| Task to carry out |
Could you please repeat the entries below word for word, with the images left out?

___ Data listing

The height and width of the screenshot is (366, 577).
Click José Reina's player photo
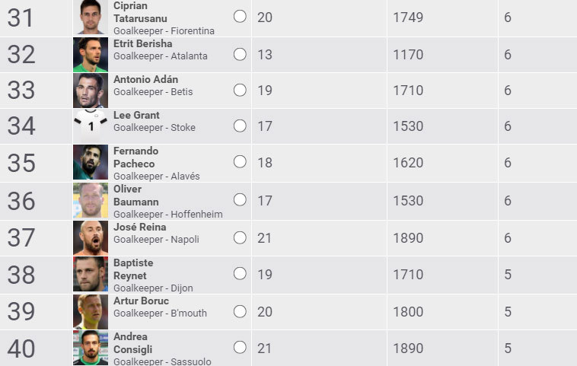tap(91, 237)
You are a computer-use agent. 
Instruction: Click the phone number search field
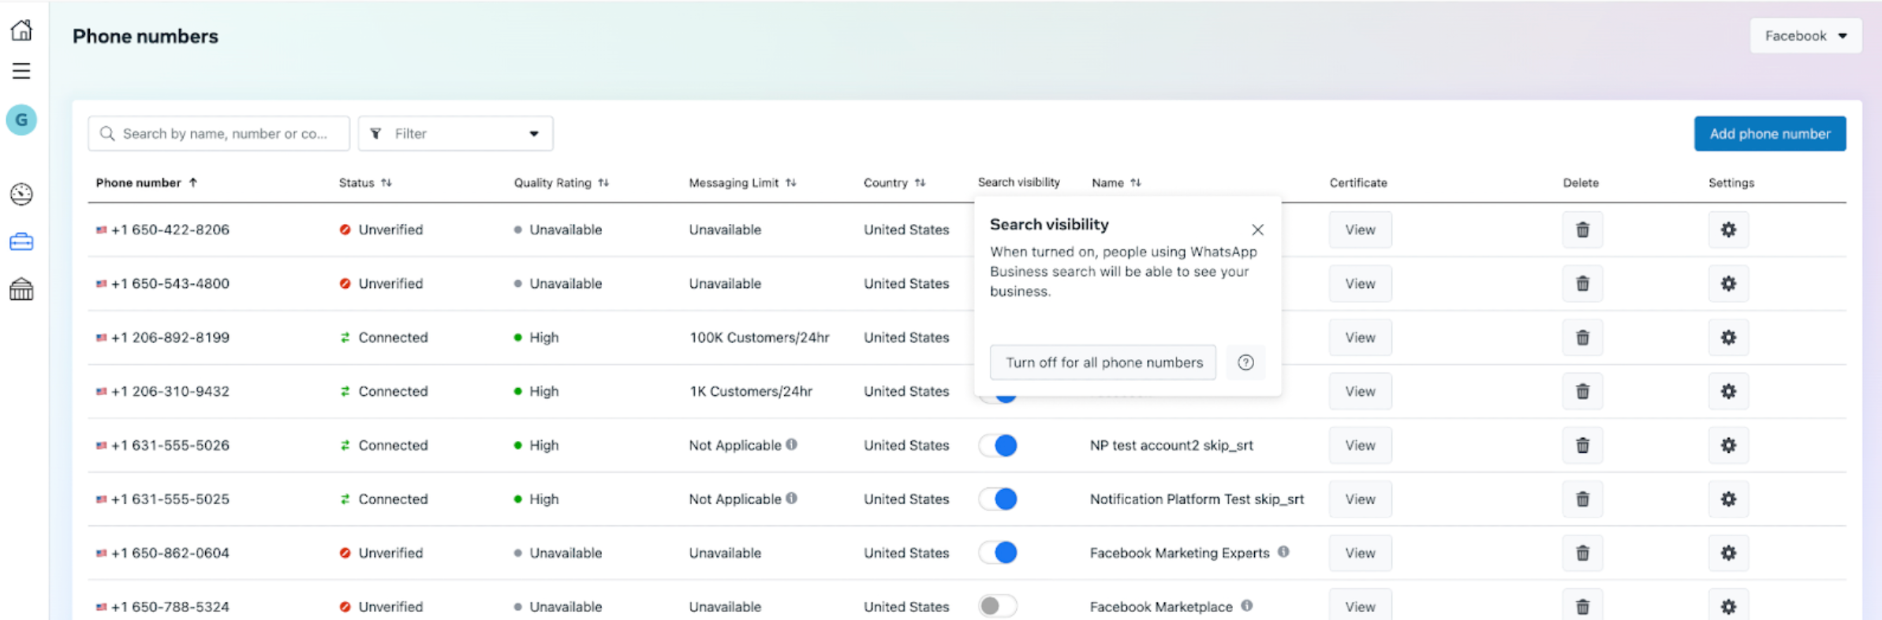[225, 133]
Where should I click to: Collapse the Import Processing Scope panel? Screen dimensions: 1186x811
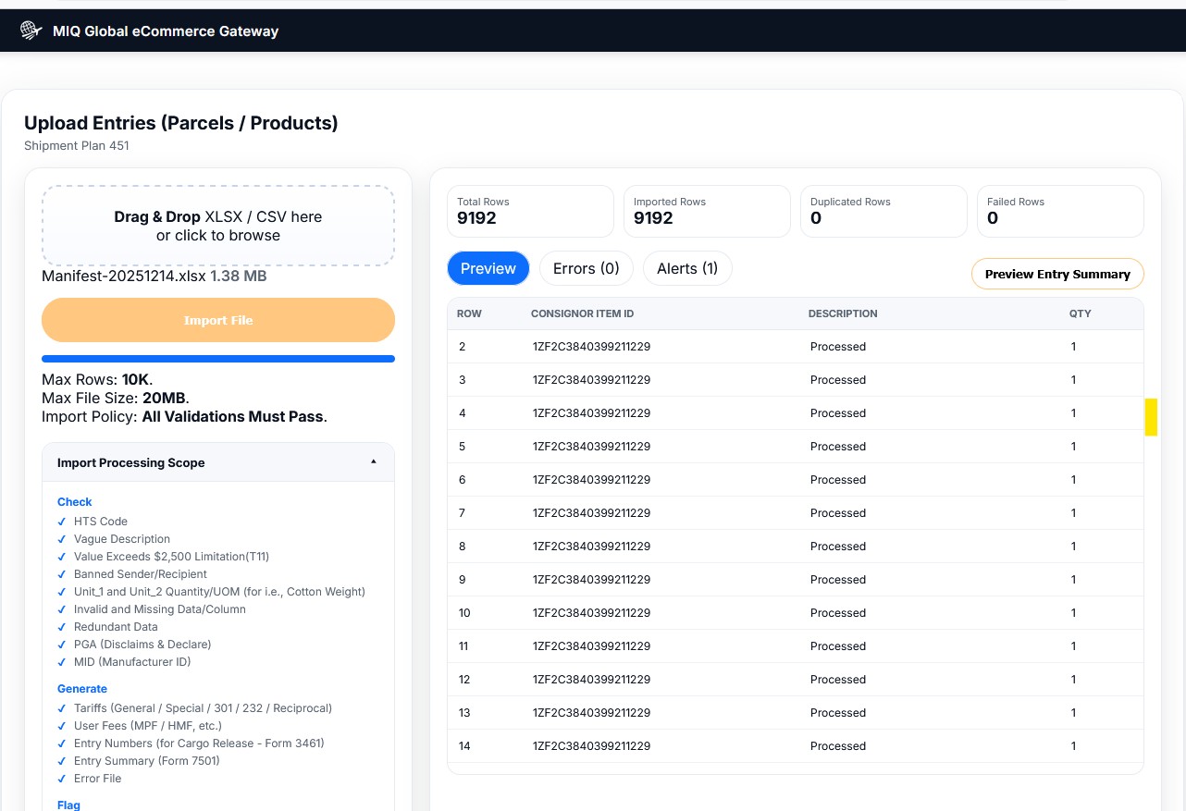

______

| Expected answer |
The height and width of the screenshot is (366, 577).
Click José Reina's player photo
tap(91, 237)
You are a computer-use agent. 
Instruction: Click the phone number search field
[225, 133]
Where should I click to: Collapse the Import Processing Scope panel? Screen dimensions: 1186x811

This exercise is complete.